■ **Exercise objective**:
Whenever the word "Analytics" turns up in a line below, that line should be copied.

Source records:
☆ ☆ ☆ ☆ ☆ ☆ ☆

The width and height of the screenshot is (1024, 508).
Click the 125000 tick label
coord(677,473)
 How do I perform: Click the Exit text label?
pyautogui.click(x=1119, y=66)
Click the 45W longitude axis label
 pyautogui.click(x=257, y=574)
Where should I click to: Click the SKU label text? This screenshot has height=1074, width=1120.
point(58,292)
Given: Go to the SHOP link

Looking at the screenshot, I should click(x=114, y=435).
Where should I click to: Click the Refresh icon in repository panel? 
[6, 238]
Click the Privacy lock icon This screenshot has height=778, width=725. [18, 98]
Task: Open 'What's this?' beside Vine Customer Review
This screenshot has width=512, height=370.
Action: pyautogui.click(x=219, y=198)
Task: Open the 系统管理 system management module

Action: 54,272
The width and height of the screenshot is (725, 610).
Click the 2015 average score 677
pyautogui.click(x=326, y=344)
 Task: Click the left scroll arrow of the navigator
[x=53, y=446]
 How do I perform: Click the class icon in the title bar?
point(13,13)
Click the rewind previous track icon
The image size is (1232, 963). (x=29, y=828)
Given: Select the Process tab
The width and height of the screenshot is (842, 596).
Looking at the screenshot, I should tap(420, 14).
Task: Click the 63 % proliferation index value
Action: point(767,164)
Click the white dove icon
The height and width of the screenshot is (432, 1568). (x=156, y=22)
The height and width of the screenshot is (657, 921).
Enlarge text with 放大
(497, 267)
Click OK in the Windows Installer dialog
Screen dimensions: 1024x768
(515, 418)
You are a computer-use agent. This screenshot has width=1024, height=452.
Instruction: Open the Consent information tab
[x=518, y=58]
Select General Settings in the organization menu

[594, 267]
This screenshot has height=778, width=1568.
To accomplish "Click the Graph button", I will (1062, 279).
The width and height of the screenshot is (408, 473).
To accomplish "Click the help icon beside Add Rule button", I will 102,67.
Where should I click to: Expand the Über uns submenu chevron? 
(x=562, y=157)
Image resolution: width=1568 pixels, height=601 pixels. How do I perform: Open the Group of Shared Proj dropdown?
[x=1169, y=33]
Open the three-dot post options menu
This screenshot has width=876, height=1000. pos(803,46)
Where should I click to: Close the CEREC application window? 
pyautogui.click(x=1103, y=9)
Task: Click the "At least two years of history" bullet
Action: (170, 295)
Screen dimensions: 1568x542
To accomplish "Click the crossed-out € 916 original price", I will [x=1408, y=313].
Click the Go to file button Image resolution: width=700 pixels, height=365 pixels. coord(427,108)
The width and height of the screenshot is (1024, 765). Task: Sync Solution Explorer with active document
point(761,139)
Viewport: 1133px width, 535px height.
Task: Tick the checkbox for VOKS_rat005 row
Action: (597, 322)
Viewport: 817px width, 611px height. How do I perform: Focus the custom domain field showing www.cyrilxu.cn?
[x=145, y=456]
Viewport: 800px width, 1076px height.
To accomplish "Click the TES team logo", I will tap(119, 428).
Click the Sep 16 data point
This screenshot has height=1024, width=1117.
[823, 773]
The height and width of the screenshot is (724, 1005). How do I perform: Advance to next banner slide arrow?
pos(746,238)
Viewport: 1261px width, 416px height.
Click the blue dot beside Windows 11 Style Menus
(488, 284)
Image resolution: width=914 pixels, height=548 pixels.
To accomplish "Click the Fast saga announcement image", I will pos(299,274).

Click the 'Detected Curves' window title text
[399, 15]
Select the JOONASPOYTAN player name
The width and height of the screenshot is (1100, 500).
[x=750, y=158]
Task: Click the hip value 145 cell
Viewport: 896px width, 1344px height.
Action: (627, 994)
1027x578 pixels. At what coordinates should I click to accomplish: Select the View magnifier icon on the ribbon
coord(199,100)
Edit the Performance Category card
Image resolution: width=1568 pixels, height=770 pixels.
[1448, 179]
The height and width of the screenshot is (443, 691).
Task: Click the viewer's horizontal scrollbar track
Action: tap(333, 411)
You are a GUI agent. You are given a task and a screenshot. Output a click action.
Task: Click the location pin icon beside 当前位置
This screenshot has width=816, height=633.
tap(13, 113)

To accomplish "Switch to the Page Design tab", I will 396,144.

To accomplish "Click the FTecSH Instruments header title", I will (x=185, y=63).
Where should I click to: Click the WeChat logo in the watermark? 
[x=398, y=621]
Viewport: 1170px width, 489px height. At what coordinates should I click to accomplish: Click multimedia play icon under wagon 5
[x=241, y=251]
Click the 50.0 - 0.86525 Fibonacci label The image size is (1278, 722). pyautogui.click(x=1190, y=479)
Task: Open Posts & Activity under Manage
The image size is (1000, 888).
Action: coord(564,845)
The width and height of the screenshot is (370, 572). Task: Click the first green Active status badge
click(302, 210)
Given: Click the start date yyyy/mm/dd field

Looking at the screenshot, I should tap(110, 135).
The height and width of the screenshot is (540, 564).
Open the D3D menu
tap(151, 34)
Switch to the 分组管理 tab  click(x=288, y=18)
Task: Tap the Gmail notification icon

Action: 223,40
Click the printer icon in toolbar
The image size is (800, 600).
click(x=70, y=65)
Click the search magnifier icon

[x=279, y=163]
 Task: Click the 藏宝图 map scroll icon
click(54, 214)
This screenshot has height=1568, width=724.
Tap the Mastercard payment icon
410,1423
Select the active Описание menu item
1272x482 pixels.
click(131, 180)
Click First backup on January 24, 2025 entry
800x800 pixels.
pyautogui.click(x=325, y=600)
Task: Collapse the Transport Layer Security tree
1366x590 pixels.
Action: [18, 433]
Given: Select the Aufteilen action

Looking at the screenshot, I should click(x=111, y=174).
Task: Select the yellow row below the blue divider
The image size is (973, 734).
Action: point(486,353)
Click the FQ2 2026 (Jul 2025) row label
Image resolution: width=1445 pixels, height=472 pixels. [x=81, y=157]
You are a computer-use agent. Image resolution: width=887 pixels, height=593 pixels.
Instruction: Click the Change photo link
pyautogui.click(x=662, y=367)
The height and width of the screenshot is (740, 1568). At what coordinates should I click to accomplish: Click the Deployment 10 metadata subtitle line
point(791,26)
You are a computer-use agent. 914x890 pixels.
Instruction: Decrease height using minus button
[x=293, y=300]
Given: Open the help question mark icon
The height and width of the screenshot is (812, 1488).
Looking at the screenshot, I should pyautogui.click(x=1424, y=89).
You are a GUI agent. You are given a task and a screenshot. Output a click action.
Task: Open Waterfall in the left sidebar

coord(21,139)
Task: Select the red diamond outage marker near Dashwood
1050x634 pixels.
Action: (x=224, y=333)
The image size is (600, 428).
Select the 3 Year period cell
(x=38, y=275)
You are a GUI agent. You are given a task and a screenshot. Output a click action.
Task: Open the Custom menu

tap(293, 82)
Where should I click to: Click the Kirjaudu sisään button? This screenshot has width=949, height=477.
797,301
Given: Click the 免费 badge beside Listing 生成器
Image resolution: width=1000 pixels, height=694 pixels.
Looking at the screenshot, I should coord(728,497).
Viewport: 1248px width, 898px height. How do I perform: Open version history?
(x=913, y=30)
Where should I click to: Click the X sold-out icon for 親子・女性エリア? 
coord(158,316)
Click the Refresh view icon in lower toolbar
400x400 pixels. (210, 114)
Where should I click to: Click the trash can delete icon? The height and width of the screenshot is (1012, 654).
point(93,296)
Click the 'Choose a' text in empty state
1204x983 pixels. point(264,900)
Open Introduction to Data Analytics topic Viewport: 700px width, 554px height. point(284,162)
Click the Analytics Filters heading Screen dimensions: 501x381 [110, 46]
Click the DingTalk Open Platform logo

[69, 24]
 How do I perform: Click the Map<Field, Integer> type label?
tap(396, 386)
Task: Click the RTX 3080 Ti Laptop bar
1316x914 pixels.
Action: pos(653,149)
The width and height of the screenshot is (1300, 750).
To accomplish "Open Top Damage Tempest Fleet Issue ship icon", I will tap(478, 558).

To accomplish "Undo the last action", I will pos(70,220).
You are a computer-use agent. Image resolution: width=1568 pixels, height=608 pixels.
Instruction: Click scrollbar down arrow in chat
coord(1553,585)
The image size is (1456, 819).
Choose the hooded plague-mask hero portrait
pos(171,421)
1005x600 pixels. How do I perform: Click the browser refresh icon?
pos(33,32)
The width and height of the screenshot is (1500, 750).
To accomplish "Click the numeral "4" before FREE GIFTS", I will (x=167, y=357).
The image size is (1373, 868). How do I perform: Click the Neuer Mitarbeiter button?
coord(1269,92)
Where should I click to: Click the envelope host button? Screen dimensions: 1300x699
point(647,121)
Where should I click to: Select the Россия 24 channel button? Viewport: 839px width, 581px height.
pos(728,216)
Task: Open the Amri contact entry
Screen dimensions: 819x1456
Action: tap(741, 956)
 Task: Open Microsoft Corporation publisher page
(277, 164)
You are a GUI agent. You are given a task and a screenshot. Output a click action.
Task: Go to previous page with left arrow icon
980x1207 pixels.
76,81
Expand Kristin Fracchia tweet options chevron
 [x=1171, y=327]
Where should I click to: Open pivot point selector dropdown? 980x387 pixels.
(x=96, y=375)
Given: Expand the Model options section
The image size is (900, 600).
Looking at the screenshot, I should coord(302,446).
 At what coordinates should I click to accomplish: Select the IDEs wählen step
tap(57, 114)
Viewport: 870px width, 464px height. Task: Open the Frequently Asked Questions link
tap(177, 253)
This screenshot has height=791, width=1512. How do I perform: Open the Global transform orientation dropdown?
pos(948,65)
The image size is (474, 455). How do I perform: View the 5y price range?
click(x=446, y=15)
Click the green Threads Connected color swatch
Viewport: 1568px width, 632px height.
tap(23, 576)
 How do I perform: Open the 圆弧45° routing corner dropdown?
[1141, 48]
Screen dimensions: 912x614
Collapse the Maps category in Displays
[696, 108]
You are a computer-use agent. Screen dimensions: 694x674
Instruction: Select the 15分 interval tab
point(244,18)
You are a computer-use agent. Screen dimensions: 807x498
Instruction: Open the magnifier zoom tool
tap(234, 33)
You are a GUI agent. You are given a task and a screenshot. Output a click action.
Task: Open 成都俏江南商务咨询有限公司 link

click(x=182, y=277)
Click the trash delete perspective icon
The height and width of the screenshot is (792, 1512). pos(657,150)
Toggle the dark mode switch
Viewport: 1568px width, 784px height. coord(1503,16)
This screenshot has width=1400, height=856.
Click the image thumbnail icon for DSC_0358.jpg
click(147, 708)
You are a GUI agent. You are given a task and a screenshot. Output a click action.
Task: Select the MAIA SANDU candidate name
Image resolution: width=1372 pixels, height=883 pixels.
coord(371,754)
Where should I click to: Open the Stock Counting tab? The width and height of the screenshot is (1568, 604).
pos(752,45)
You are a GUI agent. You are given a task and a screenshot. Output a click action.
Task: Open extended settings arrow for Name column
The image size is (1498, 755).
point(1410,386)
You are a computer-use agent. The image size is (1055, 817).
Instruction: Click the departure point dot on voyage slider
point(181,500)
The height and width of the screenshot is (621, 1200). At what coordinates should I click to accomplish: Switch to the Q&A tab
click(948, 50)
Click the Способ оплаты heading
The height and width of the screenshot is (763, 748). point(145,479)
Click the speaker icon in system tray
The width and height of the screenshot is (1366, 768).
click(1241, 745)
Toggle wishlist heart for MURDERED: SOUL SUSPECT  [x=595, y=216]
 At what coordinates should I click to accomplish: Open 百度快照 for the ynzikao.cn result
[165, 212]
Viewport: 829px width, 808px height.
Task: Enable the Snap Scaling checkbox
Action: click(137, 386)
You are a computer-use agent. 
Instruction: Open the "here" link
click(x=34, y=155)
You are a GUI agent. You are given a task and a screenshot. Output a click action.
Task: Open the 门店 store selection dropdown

☆ ☆ ☆ ☆ ☆ ☆ ☆

■ **Task output**:
Open Introduction to Data Analytics topic Viewport: 700px width, 554px height. point(284,162)
Click the Analytics Filters heading Screen dimensions: 501x381 [110, 46]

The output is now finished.